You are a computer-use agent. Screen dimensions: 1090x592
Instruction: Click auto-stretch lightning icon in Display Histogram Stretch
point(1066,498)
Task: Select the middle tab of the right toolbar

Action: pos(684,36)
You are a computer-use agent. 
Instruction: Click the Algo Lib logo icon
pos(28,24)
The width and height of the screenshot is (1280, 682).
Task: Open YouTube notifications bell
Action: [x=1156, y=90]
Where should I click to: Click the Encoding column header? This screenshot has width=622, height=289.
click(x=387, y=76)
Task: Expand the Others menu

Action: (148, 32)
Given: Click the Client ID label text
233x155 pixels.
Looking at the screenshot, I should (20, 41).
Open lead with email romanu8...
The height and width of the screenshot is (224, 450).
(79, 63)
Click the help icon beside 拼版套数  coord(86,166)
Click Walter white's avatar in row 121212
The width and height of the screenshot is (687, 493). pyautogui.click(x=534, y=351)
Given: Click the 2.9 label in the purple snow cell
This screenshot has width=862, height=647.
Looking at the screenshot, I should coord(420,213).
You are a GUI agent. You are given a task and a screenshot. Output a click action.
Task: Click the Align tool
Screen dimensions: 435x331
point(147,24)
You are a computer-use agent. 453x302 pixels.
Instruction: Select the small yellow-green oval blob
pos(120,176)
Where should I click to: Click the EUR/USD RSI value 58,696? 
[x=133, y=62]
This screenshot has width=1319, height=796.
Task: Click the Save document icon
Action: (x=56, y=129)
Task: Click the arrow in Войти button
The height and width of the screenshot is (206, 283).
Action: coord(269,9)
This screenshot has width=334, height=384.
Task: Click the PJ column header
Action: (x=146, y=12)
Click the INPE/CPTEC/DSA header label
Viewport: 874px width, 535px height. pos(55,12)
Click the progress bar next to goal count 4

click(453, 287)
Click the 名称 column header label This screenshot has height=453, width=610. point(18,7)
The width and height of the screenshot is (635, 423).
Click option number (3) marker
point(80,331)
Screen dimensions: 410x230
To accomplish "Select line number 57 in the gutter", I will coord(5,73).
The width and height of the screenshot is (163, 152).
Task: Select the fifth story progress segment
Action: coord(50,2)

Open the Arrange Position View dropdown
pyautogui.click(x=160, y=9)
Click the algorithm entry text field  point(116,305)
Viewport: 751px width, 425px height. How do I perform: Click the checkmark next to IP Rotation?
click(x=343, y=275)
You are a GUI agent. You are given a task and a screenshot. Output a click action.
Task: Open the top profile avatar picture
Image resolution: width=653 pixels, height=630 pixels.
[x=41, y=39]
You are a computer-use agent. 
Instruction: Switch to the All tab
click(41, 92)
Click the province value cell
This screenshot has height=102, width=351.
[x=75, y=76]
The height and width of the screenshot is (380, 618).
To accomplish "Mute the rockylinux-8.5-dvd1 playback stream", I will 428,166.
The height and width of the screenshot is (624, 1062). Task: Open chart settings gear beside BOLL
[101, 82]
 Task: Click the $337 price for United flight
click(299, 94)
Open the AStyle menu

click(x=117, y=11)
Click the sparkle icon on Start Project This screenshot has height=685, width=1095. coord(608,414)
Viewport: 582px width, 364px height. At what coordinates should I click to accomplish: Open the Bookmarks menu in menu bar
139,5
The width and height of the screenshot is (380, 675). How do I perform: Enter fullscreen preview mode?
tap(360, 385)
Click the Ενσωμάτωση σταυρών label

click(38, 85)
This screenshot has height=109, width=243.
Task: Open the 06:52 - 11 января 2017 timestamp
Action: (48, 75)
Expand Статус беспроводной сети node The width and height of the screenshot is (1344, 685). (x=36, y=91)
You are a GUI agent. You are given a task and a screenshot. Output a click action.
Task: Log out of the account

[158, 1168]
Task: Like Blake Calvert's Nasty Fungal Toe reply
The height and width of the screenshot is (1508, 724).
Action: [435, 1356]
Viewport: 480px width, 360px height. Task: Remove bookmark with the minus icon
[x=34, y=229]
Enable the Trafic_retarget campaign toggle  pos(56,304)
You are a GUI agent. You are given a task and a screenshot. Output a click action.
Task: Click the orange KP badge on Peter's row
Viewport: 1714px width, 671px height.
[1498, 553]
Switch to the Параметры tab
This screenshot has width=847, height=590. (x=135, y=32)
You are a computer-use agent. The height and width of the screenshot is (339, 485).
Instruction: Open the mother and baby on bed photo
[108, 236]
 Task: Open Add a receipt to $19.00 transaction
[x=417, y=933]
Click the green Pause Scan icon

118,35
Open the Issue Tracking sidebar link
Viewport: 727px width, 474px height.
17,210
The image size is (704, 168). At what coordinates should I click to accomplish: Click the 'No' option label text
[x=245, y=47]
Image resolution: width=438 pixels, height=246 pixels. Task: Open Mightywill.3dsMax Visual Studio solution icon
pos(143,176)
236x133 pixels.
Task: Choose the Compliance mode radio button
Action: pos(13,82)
────────
- _PROBLEM DESCRIPTION_
Wherever the word "computer" appears in the data, return the whole line.

- _RESPONSE TO THIS TASK_
You are a computer-use agent. Screen dimensions: 1090x592
You are a computer-use agent. 
You are a computer-use agent. 453x302 pixels.
You are a computer-use agent. 
You are a computer-use agent. The height and width of the screenshot is (339, 485).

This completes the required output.